▶ **Saved entries**:
>>>>

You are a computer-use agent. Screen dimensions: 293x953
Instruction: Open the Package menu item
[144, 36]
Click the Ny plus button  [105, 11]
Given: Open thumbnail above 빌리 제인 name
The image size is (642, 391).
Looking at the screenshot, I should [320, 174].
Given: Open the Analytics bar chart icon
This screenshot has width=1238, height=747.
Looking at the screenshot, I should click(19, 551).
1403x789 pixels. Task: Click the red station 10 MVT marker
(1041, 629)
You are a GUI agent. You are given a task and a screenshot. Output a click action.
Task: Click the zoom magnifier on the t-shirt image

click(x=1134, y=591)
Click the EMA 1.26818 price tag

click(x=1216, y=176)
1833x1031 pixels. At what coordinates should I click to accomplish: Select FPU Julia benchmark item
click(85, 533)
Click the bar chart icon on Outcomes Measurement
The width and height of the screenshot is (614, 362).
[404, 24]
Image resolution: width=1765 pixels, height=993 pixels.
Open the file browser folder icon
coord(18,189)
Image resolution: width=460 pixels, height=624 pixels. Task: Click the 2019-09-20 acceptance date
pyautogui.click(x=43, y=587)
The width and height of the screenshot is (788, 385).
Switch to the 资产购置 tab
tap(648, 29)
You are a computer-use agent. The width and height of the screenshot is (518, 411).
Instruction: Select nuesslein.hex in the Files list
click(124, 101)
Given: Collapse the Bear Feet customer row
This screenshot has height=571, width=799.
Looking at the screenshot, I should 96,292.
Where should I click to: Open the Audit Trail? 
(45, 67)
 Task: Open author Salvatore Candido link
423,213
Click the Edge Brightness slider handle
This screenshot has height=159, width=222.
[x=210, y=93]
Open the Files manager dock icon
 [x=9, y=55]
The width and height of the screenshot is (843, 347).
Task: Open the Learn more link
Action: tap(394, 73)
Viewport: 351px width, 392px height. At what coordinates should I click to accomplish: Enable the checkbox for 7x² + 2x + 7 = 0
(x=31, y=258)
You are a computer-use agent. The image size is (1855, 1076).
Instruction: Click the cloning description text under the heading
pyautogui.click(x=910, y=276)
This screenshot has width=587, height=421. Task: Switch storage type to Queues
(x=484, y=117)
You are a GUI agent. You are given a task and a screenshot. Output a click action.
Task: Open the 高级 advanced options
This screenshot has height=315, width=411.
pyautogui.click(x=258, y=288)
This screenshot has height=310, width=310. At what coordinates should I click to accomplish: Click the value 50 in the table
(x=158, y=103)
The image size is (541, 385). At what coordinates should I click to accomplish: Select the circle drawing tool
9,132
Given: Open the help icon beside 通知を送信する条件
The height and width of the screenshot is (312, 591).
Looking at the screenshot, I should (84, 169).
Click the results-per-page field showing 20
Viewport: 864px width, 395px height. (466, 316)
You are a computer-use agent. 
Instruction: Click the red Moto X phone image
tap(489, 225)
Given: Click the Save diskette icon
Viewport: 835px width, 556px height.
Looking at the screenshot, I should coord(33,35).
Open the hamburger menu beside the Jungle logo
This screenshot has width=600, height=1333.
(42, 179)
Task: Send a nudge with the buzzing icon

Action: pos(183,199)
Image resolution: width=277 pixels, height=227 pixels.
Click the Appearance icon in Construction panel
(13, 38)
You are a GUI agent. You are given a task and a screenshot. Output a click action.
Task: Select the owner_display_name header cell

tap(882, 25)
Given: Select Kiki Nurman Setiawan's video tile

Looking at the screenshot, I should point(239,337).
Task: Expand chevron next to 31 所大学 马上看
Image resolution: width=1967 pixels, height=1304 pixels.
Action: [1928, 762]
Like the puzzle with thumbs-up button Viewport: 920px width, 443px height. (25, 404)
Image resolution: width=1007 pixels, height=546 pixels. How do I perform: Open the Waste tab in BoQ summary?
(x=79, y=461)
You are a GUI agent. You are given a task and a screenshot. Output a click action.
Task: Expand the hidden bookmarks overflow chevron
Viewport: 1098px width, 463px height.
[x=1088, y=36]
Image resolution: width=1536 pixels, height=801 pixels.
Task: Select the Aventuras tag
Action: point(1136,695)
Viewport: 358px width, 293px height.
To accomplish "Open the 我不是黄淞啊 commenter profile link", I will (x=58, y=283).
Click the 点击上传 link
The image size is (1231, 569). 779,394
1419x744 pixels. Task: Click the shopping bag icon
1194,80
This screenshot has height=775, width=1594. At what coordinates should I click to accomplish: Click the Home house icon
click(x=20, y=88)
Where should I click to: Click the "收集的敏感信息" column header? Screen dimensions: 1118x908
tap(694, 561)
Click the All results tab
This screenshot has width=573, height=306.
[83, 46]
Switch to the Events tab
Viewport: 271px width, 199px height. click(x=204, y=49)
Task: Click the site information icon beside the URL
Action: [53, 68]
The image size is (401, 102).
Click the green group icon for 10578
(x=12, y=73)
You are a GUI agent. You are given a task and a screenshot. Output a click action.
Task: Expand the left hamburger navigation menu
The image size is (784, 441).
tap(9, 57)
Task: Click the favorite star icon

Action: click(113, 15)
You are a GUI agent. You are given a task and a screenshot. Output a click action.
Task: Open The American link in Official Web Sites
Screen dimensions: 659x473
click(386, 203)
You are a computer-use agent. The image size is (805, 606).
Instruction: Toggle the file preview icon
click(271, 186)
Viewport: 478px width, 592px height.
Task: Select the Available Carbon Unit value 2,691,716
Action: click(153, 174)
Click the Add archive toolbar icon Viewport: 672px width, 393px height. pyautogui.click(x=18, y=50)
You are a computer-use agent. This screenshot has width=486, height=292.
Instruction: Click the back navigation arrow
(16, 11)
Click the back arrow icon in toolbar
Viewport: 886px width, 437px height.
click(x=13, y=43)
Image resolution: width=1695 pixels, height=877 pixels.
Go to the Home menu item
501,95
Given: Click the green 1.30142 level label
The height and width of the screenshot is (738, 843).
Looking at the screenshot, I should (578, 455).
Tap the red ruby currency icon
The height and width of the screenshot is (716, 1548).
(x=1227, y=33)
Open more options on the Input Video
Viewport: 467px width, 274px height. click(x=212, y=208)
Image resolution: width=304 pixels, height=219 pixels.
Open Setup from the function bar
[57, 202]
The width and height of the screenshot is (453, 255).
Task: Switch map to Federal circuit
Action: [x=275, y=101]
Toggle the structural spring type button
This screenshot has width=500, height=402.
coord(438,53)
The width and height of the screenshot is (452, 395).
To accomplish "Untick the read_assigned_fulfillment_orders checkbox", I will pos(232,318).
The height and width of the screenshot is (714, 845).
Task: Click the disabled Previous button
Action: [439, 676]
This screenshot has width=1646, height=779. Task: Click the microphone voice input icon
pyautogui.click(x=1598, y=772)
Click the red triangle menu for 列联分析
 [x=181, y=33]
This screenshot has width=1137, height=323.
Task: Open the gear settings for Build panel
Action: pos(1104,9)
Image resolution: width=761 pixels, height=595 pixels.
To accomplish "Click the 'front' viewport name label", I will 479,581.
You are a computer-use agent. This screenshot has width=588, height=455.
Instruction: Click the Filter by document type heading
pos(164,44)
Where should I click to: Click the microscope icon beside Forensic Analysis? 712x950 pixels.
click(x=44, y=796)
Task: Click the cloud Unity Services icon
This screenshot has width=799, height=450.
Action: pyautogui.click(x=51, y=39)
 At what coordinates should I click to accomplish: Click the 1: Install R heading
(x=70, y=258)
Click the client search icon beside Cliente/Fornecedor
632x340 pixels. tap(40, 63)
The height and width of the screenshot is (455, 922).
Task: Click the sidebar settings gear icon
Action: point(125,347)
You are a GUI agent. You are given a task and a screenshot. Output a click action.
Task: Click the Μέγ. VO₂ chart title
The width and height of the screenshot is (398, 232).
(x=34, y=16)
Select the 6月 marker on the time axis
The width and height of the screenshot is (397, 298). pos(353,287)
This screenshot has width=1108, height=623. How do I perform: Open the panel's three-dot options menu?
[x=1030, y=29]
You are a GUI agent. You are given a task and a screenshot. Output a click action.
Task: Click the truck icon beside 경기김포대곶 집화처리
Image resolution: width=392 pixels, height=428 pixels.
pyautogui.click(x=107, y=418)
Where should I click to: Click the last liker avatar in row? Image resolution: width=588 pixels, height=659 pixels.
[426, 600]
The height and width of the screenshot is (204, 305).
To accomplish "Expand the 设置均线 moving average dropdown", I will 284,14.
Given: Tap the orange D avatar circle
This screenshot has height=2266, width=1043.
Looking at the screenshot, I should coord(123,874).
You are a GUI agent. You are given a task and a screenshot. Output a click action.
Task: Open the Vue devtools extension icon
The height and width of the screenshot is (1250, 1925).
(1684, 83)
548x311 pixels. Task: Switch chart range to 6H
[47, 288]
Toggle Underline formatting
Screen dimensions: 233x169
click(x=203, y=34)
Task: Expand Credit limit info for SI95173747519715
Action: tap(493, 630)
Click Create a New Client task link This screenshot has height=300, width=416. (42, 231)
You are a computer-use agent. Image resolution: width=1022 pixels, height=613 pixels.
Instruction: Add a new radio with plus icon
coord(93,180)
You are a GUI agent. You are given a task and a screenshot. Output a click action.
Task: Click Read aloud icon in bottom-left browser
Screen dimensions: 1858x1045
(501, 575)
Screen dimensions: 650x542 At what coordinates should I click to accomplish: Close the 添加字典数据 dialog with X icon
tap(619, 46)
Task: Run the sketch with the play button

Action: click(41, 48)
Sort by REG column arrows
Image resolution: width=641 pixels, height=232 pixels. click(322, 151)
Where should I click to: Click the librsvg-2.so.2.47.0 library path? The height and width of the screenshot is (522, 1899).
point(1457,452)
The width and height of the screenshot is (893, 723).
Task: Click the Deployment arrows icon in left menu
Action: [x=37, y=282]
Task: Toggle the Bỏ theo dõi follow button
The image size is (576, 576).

<<<<

▶ **EXERCISE**: Edit the stretch from the line containing "You are a computer-use agent. The width" through the line containing "Action: pos(183,199)", replacing "Audit Trail" with "Activity Log" and keeping everything else as it is.

▶ **RESULT FOR THIS TASK**:
You are a computer-use agent. The width and height of the screenshot is (518, 411).
Instruction: Select nuesslein.hex in the Files list
click(124, 101)
Given: Collapse the Bear Feet customer row
This screenshot has height=571, width=799.
Looking at the screenshot, I should 96,292.
Where should I click to: Open the Activity Log? 
(45, 67)
 Task: Open author Salvatore Candido link
423,213
Click the Edge Brightness slider handle
This screenshot has height=159, width=222.
[x=210, y=93]
Open the Files manager dock icon
 [x=9, y=55]
The width and height of the screenshot is (843, 347).
Task: Open the Learn more link
Action: tap(394, 73)
Viewport: 351px width, 392px height. At what coordinates should I click to accomplish: Enable the checkbox for 7x² + 2x + 7 = 0
(x=31, y=258)
You are a computer-use agent. The image size is (1855, 1076).
Instruction: Click the cloning description text under the heading
pyautogui.click(x=910, y=276)
This screenshot has width=587, height=421. Task: Switch storage type to Queues
(x=484, y=117)
You are a GUI agent. You are given a task and a screenshot. Output a click action.
Task: Open the 高级 advanced options
This screenshot has height=315, width=411.
pyautogui.click(x=258, y=288)
This screenshot has height=310, width=310. At what coordinates should I click to accomplish: Click the value 50 in the table
(x=158, y=103)
The image size is (541, 385). At what coordinates should I click to accomplish: Select the circle drawing tool
9,132
Given: Open the help icon beside 通知を送信する条件
The height and width of the screenshot is (312, 591).
Looking at the screenshot, I should (84, 169).
Click the results-per-page field showing 20
Viewport: 864px width, 395px height. (466, 316)
You are a computer-use agent. 
Instruction: Click the red Moto X phone image
tap(489, 225)
Given: Click the Save diskette icon
Viewport: 835px width, 556px height.
Looking at the screenshot, I should coord(33,35).
Open the hamburger menu beside the Jungle logo
This screenshot has width=600, height=1333.
(42, 179)
Task: Send a nudge with the buzzing icon

Action: pos(183,199)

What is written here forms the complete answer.